Monday, May 12, 2008

Why Trading In Your Gas Guzzler May Not Make Sense

By Chris Haak


Every time high gas prices are in the news, reporters inevitably find stories of people who are aghast at the prospect of paying $75 or $100+ to fill up the tank of their SUV or pickup every few days and want to trade their expensive, comfortable SUV in on a compact fuel miser that's half the size with double the fuel economy. My favorite, however, was the guy with the Dodge Ram SRT-10 (which has a 500-horsepower V10 right out of a Dodge Viper) complaining about fuel costs. While trading down to reduce fuel costs like this may make economic sense when you run the numbers in some situations, many of the anecdotes cited in the popular media are not financially prudent at all. My service to you is to point out one obvious truth: you can buy a heck of a lot of gas for $5,000, even at $4.00 per gallon.

Of course, high fuel prices pinch everyone, but folks who bought large, thirsty vehicles for image or convenience reasons rather than out of necessity for their family or business needs are mainly the ones who complain the loudest about how they want to trade in their Armada on something smaller. Of course, there is much more to the cost of owning and operating a vehicle than just fuel costs. Monthly payments, sales tax (in some states) maintenance, repairs, registration, and depreciation are other big-ticket items that car owners have to contend with. Paying attention to only fuel costs is doing yourself a disservice.

Let's take a few hypothetical examples of when it would and would not be cost-effective to trade down to a smaller vehicle. For the sake of simplicity, I'll even ignore registration, sales tax, maintenance, and repairs and focus solely on the purchase price, depreciation, and fuel costs for 15,000 miles at $4.00 per gallon based on the EPA-estimated combined fuel economy using the downward-adjusted 2008-equivalent figures.

For example, let's assume that someone bought a 2007 Chevy Trailblazer LS 4x4 a year ago for $28,000. According to Edmunds, this truck is worth about $16,000 today, one year into a five year loan. Assuming that the buyer put 20% down ($5,600), the original loan balance was $22,400 and the current loan balance is $18,347 (assuming 60 months @ 4.9%). Assuming that the Trailblazer got the EPA-estimated combined mileage of 16 mpg, at $4.00 per gallon and 15,000 miles per year, the annual fuel cost would be $3,750. Over five years, fuel would cost $18,750.

Then let's say the person wants to buy a new Chevy Malibu LS four cylinder for $20,000 and puts 20% ($4,000) down and finance the $12,000 balance. With the same fuel price and miles-per-year assumptions, and at its EPA-estimated combined mileage of 25 mpg, the Malibu's annual fuel cost is $2,400. Over five years, fuel would cost $12,000.

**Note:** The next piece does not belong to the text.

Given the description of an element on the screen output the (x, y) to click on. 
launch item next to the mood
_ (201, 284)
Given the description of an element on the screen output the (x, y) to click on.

So, forgetting the purchase prices for a moment, the fuel cost difference is $6,750 over five years and $1,350 annually. That is $112.50 per month.

Now, we can't forget that to make up for the Trailblazer's $2,400 in negative equity (trading in the Trailblazer just one year into a five year loan) plus the 20% ($4,000) down for the Malibu means that you'll be shelling out about $6,400 in cash to get out of the 2007 Trailblazer and into the 2008 Malibu, and that's assuming that you move into a lightly-optioned Malibu. If you want more comfort/luxury features, you'll have to step up to a Malibu LT, and that means more cash out. In fact, over five years, the cash difference is negligible. You're also sacrificing the additional space and power that the Trailblazer could provide over the Malibu, not to mention the Trailblazer's superior all-weather capabilities.

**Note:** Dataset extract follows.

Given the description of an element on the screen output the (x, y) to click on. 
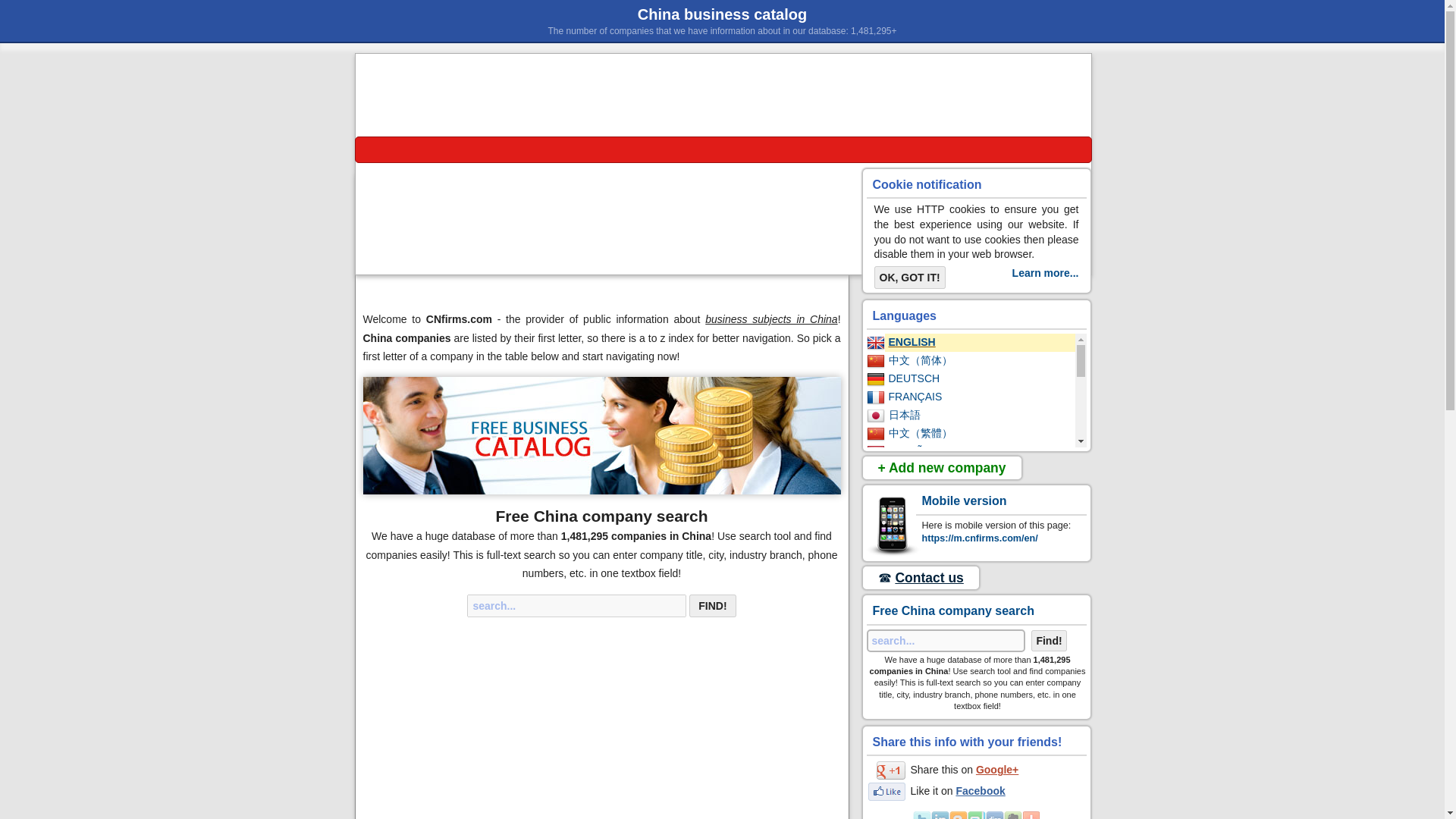
Find! (711, 605)
Find! (711, 605)
Advertisement (601, 264)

Of course, after the five years have passed, the more efficient Malibu will have broken even cost-wise, but until the five year point, the Trailblazer's additional gasoline expenditures would roughly equal the cost to purchase the new Malibu.

There are other caveats associated the above example. Buying a used 2007 Malibu to replace the 2007 Trailblazer instead of a new 2008 model would make the cash outflow to purchase the more efficient vehicle much less. Also, replacing a guzzler with a more efficient car later in the guzzler's loan (not after just one year) would eliminate the negative equity. Of course, if gas prices go beyond $4.00 per gallon, the more efficient vehicle gets more attractive financially. Lastly, replacing a paid-off inefficient vehicle that was about to be replaced anyway with a more efficient one is a prudent financial choice, as well as a more earth- and resource-friendly one.

The bottom line is that buyers are doing themselves a disservice if they do not do some simple arithmetic before spending thousands of dollars to "save" money that may - or may not - actually result in money savings. Even if buyers do the economic analysis, there will still probably be many folks who decide that gas prices are going nowhere but up, and who are tired of the steady drip-drip of money for fuel coming from their wallets, so they take a financial hit to get out of the guzzler and into something more "politically correct."